Cardiovascular and lumbar sympathetic responses to bilateral renal denervation (RDN) in spontaneously hypertensive rats (n=7). Left, Daily average systolic blood pressure (SBP, mm Hg; A) and LSNA (scaled to percent baseline levels); B before and after RDN on day 0 (gray dashed line). Right, A typical original LSNA (A) and BP (B) trace from a single rat. *P<0.05.
Cardiovascular and Sympathetic Responses to Bilateral RDN in SH Rats (n=7)
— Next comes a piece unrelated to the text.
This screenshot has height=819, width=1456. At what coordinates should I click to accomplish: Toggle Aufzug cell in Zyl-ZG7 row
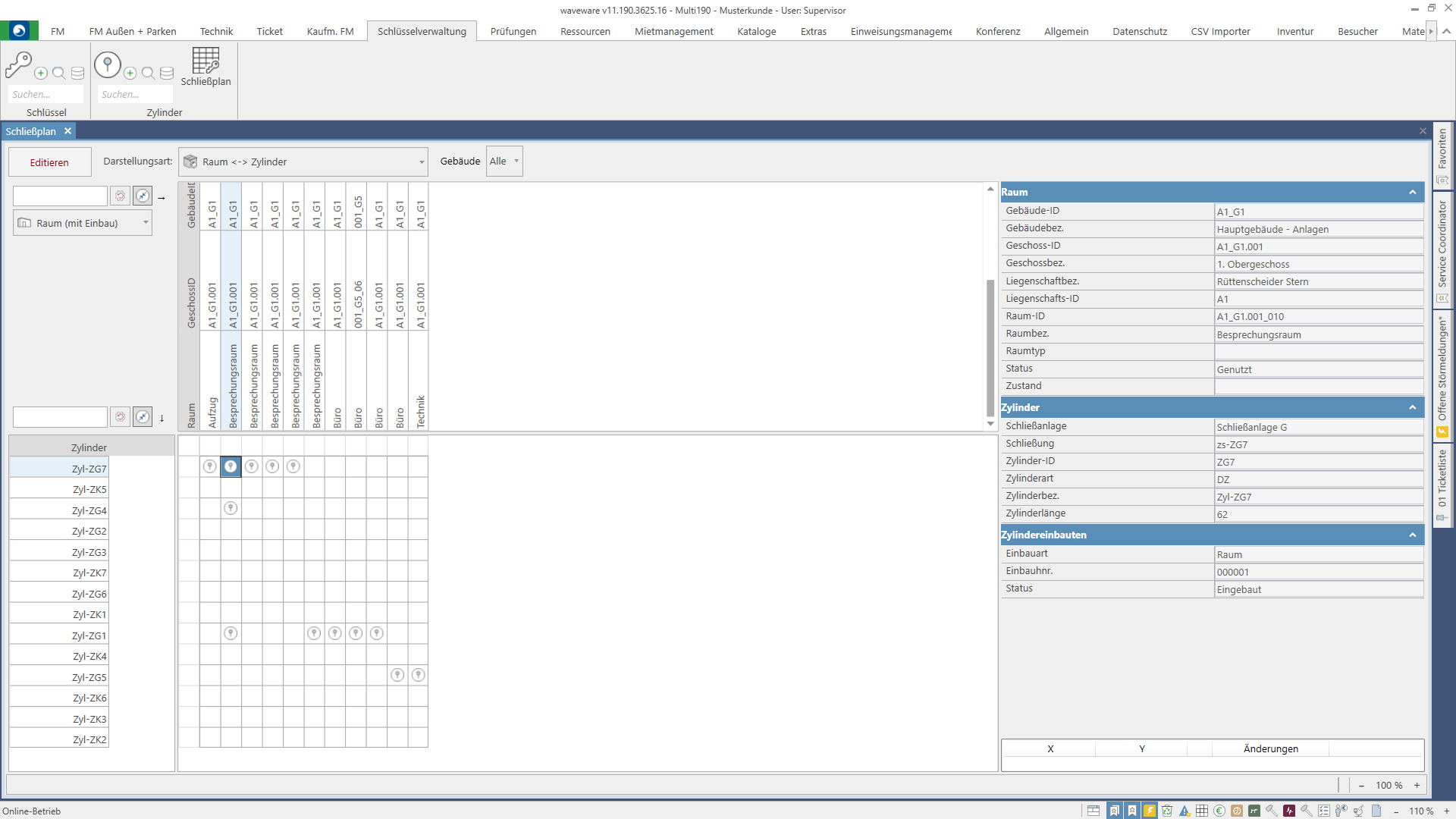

Table 2 outlines the group mean hemodynamic response to RDN in resistant hypertensive humans, 1 and 6 months postprocedure. In contrast to the SH rats, mean clinic BPs did not change after RDN (n=8; 1 and 6 months post-RDN; P>0.05). However, when individuals were considered, clear responders (decrease in clinic SBP >10 mm Hg) and nonresponders became evident (Figure 2). In fact, 50% of the patients responded with a >10 mm Hg drop in SBP at 1 and 6 months post-RDN. There was no change in group mean stroke volume, cardiac output, heart rate, total peripheral resistance, and MSNA 1 month or 6 months post-RDN (P>0.05). Regarding interindividual responses in MSNA, 4 of 7 patients responded with a decrease (ie, >10% fall) in MSNA at 6 months. The individuals with a change in MSNA at 6 months post-RDN were not necessarily those with a change in SBP. One individual who had the highest decrease in SBP (−44 mm Hg) had an increase in MSNA (+28 bursts/100 heart beats; Figure 2, patient 6M). Changes in MSNA at 1 and 6 months did not correlate with changes in SBP at either 1 or 6 months after RDN (r=−0.14 and −0.23, respectively; P>0.05). There was no relationship between baseline MSNA and change in SBP at 1 or 6 months (r=0.05 and 0.07, respectively). In addition, we found no relationship between the number of ablations and the change in BP at 1 and 6 months (r=0.17 and 0.20).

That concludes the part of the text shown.